### Provided passage:
Google Agrees to Pay SpaceX $920 Million a Month for AI Compute

Google turns to SpaceX for more AI capacity
Google will pay SpaceX $920 million a month from October 2026 through June 2029 for access to roughly 110,000 NVIDIA GPUs, CPUs, memory and related components, according to a regulatory filing Friday. The arrangement underscores how quickly demand for AI infrastructure is outpacing even the biggest tech companies’ own data center plans.
SpaceX disclosed the deal just ahead of its expected historic IPO, adding another major compute contract to a growing list of commitments. The agreement is similar in duration to a separate deal SpaceX announced with Anthropic in late May, though Google’s access appears to cover about half the compute Anthropic is getting from SpaceX’s Colossus 1 data center near Memphis, Tennessee.
SpaceX did not say which facility Google will use. Elon Musk has previously said the company would reserve its Colossus 2 data center for xAI.
Google said the agreement reflects unexpectedly strong demand for its AI products. “Google Cloud and SpaceX are long-time partners,” the company said in a statement. “This is a short-term, timely agreement to ensure we have bridge capacity to meet surging customer demand for our agent platform, Gemini Enterprise, which has been even higher than we expected.”
The move is notable because Google is already one of the most heavily resourced AI companies in the market, with some estimates calling it the world’s largest single owner of AI compute. Even so, the company’s parent, Alphabet, has been on a major spending push, with more than $180 billion already committed to capital expenditures this year and expectations that spending will rise significantly in 2027.
The filing also says the deal includes a cancellation clause. Either party can terminate with 90 days’ notice after December 31, 2026. Google’s access will ramp up through September at a reduced fee, and if SpaceX fails to deliver the committed amount of GPUs by September 30, 2026, Google can terminate the agreement or accept fewer GPUs at a lower monthly cost.
The contract comes as SpaceX prepares to begin trading on Nasdaq and seeks to raise roughly $75 billion, a sign that the company’s growing role in AI infrastructure may be becoming as important as its rockets and satellites.

### Data section:
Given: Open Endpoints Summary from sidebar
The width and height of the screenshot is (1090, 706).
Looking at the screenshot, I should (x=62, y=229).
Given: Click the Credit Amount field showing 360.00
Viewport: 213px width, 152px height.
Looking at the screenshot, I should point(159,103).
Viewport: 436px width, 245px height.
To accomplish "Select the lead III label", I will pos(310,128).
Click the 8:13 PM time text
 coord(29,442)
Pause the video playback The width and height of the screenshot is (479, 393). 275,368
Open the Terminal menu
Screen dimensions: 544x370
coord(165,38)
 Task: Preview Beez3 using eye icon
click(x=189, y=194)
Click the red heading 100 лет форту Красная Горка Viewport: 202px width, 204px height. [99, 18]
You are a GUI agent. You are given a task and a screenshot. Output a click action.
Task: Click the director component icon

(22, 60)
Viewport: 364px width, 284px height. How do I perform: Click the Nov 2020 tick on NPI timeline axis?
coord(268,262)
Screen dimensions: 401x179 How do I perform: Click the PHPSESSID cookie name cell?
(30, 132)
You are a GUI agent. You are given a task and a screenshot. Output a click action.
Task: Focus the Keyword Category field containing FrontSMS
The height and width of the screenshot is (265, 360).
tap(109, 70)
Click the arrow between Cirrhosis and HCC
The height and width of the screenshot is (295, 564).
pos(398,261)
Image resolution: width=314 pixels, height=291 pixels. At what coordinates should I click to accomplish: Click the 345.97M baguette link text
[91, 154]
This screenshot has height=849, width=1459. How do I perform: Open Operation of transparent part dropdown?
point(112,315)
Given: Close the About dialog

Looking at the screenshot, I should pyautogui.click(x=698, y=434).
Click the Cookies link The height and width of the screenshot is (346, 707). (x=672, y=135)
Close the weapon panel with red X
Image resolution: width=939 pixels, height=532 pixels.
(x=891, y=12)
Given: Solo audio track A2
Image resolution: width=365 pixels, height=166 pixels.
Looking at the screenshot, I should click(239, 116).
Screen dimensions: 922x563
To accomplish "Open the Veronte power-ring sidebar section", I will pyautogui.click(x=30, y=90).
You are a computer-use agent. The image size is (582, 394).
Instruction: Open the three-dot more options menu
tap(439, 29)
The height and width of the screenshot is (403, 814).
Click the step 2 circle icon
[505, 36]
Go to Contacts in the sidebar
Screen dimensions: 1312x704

### What needs to be done:
Translate this sentence from the article on Google's compute deal with SpaceX into Spanish: "Either party can terminate with 90 days’ notice after December 31, 2026."

### Reply to the exercise:
Cualquiera de las partes puede rescindir con un aviso de 90 días después del 31 de diciembre de 2026.